▶ **What you need to do**
Your copy should contain exactly the lines from the one that holds "Where should I" through the end of the material, reproduced as written, with no pictures.

──────── The input

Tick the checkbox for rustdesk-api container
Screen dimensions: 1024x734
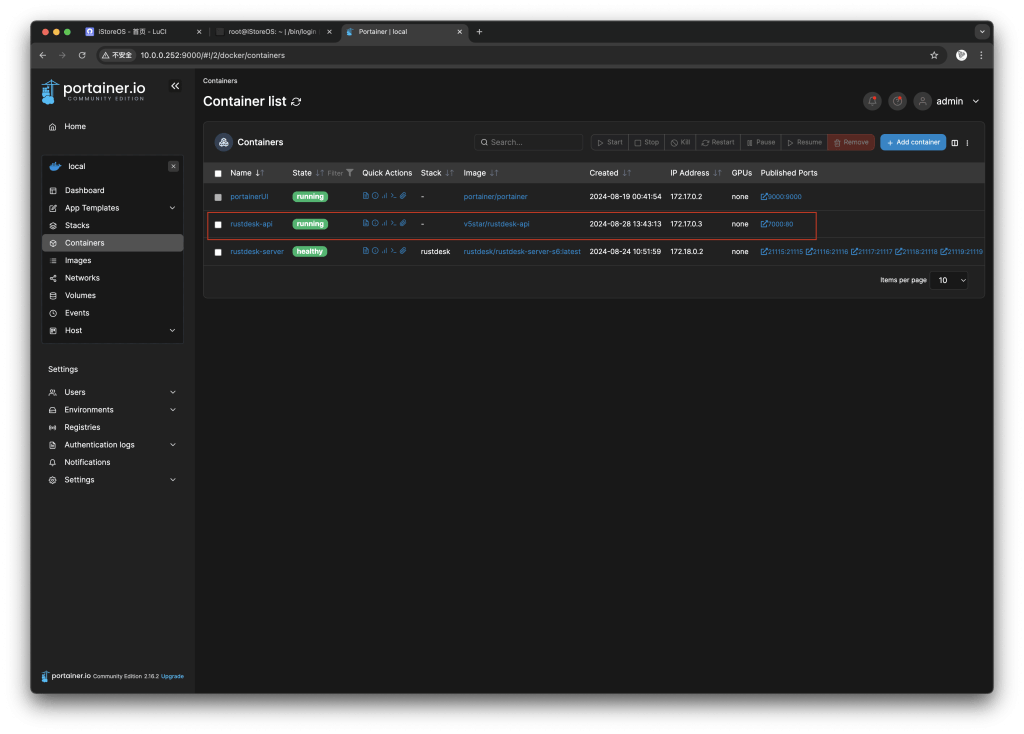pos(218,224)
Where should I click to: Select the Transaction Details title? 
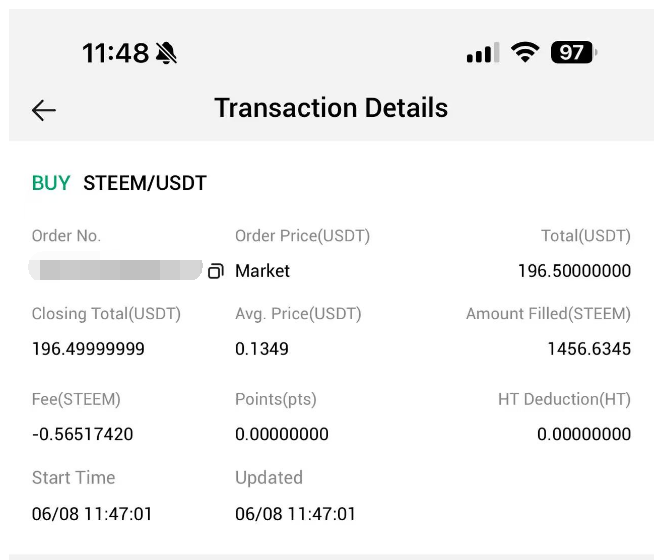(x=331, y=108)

────────────────

▶ **Response area**
Where should I click to: Select the Transaction Details title? 
(x=331, y=108)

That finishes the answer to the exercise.